If you prefer separation of duties, create a second app registration just for Defender and use that in the tenant source configuration instead. That is usually the cleaner production setup.

9. Update PatchHound Configuration

Set the auth values in .env:

AZURE_AD_CLIENT_ID=<application-client-id>
AZURE_AD_TENANT_ID=<tenant-id-or-common>
AZURE_AD_AUDIENCE=<application-client-id>
ENTRA_CLIENT_SECRET=<client-secret>
FRONTEND_ORIGIN=http://localhost:3000

Docker Compose maps these into the API and frontend automatically.

10. Validate the Setup

After restarting PatchHound:

  1. Open the frontend.
  2. Sign in with a user assigned to the Tenant.Admin app role.
  3. Confirm that setup can proceed without the Tenant.Admin is required error.
  4. Complete initial tenant setup.
  5. If you configured Defender credentials, test the source from the admin area.

Troubleshooting

AADSTS50011 or redirect mismatch:

  • The Entra app redirect URI does not match ${FRONTEND_ORIGIN}/auth/callback.

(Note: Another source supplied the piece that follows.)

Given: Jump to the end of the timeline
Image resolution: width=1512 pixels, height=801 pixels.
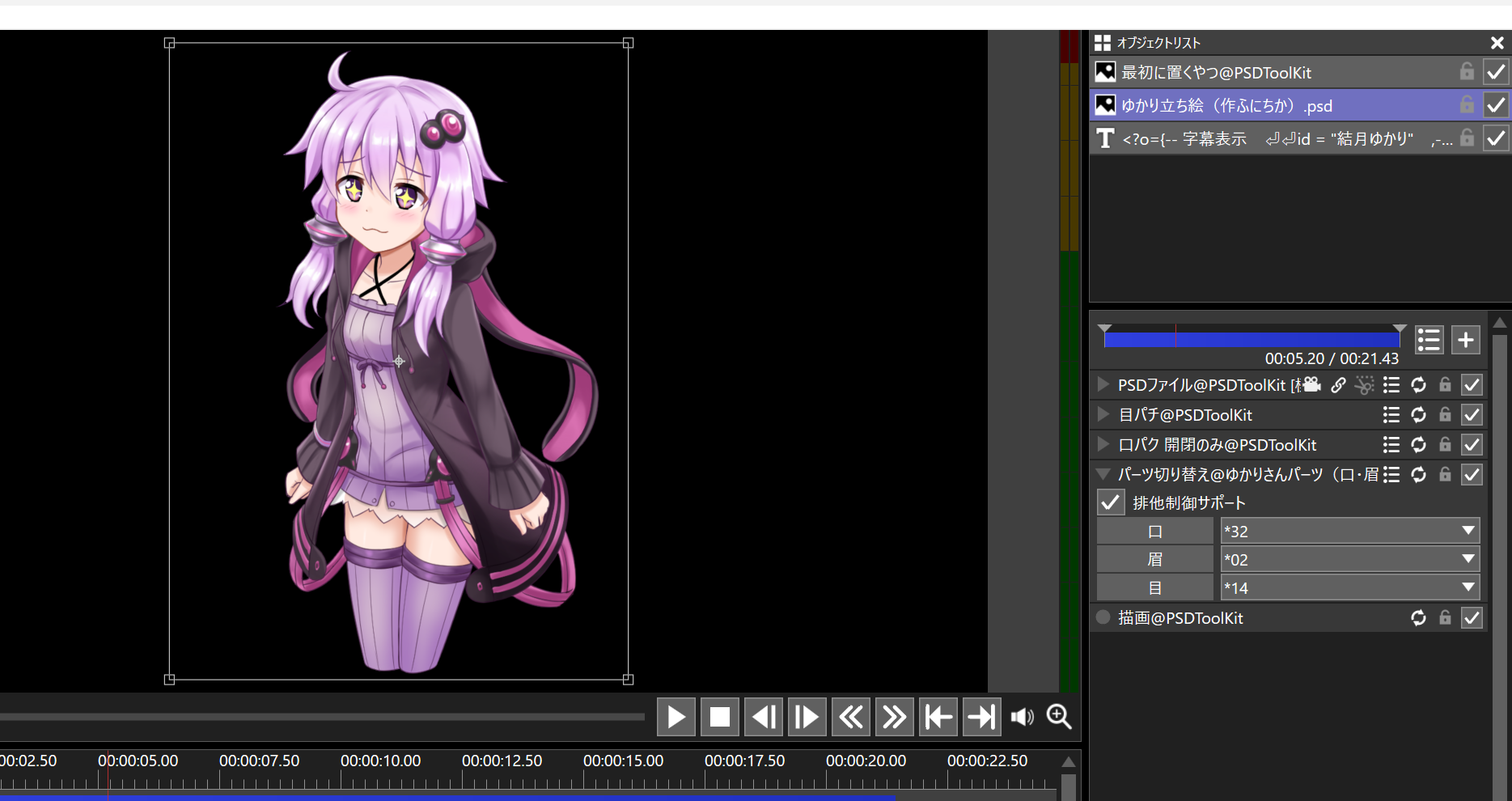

Login succeeds but PatchHound setup is blocked:

  • The user is missing the Tenant.Admin app role.
  • The role was assigned after the user signed in and the session needs to be refreshed.

API authentication fails with audience errors:

  • AZURE_AD_AUDIENCE does not match the token audience PatchHound is validating.
  • Start with the application client ID unless you intentionally use a custom app ID URI.

Sign-in or Graph-backed profile lookup fails:

  • Microsoft Graph > Delegated > User.Read is missing.
  • Admin consent or user consent has not been granted as required by your tenant policy.

Defender ingestion cannot get tokens:

  • One or more required WindowsDefenderATP application permissions are missing:
    • Machine.Read.All
    • Score.Read.All
    • Software.Read.All
    • Vulnerability.Read.All
  • Admin consent has not been granted.
  • The configured source credentials do not match the app registration you intended to use.